EXERCISE DESCRIPTION: In the listing below, find each line with the string "computer" and report it.
=======
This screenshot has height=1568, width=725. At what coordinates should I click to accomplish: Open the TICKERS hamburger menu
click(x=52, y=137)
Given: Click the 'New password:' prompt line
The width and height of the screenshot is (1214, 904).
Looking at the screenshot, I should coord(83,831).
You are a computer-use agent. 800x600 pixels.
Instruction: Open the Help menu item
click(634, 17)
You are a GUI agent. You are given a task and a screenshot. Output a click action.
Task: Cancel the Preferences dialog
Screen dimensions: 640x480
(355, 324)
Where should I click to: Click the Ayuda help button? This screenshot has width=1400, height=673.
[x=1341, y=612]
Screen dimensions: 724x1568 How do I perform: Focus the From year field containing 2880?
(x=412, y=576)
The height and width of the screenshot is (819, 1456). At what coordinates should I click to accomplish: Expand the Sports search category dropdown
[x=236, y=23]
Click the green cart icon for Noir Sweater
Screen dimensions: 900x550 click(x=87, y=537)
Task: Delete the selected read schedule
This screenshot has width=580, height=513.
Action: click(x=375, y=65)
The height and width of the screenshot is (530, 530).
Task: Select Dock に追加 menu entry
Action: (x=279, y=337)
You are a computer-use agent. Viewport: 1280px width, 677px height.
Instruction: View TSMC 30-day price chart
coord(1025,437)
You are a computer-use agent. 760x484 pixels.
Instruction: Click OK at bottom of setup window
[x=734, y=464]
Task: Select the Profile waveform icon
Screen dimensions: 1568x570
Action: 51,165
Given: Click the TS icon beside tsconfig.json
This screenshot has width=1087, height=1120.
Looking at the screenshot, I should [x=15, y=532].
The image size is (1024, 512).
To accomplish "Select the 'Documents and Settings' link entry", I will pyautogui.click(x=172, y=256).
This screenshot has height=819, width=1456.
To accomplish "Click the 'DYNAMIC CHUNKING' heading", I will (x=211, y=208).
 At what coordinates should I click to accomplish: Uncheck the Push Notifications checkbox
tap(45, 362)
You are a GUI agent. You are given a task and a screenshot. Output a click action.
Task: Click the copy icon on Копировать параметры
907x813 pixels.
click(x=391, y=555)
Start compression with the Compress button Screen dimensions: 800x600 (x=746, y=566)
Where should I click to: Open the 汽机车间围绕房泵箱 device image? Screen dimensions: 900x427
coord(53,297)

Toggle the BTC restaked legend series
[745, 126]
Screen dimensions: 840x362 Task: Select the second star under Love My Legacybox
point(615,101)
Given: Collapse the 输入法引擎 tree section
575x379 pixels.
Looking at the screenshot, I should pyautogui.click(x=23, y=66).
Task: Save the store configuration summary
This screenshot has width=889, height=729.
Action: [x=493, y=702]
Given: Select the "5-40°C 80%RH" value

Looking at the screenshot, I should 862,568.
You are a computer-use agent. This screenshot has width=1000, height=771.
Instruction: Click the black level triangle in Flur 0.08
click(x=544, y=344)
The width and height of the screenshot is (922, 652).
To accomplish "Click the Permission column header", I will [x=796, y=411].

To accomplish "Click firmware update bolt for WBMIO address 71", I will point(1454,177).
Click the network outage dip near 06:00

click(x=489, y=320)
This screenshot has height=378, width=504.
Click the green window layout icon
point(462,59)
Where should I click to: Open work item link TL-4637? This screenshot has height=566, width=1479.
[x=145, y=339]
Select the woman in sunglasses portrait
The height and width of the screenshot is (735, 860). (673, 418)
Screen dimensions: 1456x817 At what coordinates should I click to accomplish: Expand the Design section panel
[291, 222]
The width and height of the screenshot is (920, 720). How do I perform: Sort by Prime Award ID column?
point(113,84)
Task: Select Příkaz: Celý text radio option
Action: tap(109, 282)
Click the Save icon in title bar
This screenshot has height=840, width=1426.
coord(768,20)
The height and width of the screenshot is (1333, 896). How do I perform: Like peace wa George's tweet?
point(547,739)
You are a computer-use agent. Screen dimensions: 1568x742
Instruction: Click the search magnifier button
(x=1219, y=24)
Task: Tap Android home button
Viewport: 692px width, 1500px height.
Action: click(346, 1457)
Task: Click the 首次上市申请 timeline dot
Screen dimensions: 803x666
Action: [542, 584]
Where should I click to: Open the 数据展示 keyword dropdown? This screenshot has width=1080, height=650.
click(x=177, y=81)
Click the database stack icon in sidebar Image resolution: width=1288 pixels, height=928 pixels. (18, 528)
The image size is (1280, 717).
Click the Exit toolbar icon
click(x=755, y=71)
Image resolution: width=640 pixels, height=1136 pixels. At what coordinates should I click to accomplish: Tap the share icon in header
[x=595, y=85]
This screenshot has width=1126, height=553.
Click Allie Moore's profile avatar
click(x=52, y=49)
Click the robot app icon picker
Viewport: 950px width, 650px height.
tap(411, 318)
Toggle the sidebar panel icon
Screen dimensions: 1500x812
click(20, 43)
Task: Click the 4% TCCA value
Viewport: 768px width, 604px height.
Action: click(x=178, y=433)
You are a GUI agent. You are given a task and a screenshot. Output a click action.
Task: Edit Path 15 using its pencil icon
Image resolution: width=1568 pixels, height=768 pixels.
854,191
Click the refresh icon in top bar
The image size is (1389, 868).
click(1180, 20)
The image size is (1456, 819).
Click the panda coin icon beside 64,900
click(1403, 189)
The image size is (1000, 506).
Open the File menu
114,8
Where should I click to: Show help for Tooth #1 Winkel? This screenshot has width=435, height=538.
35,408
=======
OUTPUT:
You are a computer-use agent. 800x600 pixels.
You are a computer-use agent. Viewport: 1280px width, 677px height.
You are a computer-use agent. 760x484 pixels.
You are a computer-use agent. This screenshot has width=1000, height=771.
You are a computer-use agent. Screen dimensions: 1568x742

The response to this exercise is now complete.